# IBS changes and travelling



## Erica<3 (Nov 2, 2010)

Hi everyone.At Christmas time for 3 weeks I'm staying with my boyfriend and his family. I was really looking forward to this until my IBS came back in the last month worse than ever. For the past year I've been relatively symptom free and had been off the ibs diet for a bit... I thought I was cured. Then I had a GI infection which changed everything. My IBS used to consist of horrible stomach pains and cramps where I wouldn't be able to get out of bed and I would have a hard stool which led to a fissure. Now my ibs can be that but it can also mean diarrhea and not feeling fully relieved with the stomach pain even worse. Usually I've resorted to having to use wipes which I hate because before the infection I had regular bowel movements that were normal every day. I'm now trying to go back to my diet but I'm so worried about going there and ruining my Christmas... asking for different food, having to bring wipes in the bathroom at someone else's house... I'm also worried about my relationship with my boyfriend because lately I haven't been feeling well at all and therefore I haven't felt in the mood and I definitely don't feel attractive anymore. My boyfriend knows about my ibs and is very supportive but one can only deal with so much right? What should I do to make this ibs go away in time for Christmas?
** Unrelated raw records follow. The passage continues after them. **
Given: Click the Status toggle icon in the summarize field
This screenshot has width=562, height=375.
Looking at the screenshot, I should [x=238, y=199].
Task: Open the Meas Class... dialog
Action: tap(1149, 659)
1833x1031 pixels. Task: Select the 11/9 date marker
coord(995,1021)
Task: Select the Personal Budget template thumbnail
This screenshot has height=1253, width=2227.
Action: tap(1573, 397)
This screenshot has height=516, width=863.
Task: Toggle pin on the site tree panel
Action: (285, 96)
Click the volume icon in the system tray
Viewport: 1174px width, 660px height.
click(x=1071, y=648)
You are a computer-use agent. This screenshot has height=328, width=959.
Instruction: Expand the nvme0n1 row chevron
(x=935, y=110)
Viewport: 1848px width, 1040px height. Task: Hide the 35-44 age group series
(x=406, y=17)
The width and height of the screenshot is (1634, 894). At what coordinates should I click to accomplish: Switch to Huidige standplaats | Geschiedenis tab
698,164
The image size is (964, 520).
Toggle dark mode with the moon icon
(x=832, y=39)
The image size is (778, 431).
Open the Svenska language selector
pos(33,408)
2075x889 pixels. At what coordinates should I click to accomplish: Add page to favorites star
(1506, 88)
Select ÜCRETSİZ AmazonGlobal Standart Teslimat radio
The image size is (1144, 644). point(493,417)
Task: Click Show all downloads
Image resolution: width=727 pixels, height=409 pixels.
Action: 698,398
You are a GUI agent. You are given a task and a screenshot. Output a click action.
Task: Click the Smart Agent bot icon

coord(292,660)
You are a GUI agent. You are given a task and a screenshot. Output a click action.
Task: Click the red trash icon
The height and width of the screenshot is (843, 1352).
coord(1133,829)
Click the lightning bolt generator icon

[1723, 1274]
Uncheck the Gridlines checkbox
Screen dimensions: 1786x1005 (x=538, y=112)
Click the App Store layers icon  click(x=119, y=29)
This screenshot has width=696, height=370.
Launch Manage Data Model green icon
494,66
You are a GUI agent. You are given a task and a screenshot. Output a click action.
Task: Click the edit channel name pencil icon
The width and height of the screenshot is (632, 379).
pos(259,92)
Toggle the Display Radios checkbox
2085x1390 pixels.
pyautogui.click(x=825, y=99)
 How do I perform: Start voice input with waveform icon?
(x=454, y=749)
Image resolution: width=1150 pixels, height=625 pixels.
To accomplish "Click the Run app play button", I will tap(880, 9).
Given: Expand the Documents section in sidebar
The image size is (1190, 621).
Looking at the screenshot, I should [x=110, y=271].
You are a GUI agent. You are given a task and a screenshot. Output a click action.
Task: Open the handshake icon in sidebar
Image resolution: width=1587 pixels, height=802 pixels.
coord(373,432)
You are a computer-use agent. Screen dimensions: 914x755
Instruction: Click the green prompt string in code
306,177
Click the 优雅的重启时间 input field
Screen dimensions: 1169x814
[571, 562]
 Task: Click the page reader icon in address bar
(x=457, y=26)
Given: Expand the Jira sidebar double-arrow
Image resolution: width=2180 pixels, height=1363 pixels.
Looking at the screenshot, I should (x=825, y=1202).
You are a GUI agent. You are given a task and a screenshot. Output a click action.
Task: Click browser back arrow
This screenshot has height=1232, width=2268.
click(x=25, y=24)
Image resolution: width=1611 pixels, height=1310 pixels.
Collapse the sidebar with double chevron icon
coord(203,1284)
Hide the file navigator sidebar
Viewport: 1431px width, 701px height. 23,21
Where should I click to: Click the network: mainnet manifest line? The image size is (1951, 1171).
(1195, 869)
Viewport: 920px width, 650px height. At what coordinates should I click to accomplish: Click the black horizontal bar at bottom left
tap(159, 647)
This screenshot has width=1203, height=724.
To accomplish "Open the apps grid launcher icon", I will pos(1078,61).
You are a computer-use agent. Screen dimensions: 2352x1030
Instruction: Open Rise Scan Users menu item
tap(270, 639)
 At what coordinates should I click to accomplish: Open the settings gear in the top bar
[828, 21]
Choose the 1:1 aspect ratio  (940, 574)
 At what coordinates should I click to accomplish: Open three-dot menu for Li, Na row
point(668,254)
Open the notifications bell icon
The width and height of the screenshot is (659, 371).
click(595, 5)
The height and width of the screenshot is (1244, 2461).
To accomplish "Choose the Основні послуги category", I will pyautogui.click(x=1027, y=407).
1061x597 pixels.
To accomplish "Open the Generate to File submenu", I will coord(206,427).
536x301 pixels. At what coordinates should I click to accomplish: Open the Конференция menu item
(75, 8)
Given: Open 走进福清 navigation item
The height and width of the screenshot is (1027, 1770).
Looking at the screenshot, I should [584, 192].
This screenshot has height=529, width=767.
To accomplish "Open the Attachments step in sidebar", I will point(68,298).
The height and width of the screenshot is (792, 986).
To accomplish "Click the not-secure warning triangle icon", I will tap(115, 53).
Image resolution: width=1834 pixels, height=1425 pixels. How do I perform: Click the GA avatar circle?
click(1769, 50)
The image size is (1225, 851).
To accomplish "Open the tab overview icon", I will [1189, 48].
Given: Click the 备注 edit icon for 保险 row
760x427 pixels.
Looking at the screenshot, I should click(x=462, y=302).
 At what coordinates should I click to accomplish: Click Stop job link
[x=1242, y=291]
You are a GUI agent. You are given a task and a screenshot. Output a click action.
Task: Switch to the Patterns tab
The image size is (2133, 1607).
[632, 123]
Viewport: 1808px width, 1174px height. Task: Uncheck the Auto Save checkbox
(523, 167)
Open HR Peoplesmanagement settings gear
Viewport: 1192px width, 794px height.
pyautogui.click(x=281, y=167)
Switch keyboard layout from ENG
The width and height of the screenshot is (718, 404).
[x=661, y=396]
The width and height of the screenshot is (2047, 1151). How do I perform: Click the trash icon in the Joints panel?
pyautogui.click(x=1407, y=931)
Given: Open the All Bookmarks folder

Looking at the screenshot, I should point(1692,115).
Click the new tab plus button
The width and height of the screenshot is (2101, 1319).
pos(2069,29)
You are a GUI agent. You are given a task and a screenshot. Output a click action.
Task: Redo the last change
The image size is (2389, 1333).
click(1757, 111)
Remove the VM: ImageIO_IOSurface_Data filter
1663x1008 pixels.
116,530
What should I pack for the flight? (There's one stop along the way too) I know some take Imodium which I can't take because it will make my stool the opposite and will still pose problems. Please help... I really want to enjoy my Christmas and save my relationship.


----------



## hazelrae94 (Aug 24, 2010)

I wish I could help, but I'm in the same boat. I'm supposed to go on longgg road trip a few days before Christmas. All these pains I'm having now are terrifying me. How on Earth are people with stuff like this supposed to spend nine hours in a car! I'm sorry I am not much help, but at least you are not alone. I'll be praying for ya and hope you have a very Merry Christmas despite this. It really bites, not being able to enjoy it. But hopefully you can make the best of it.


----------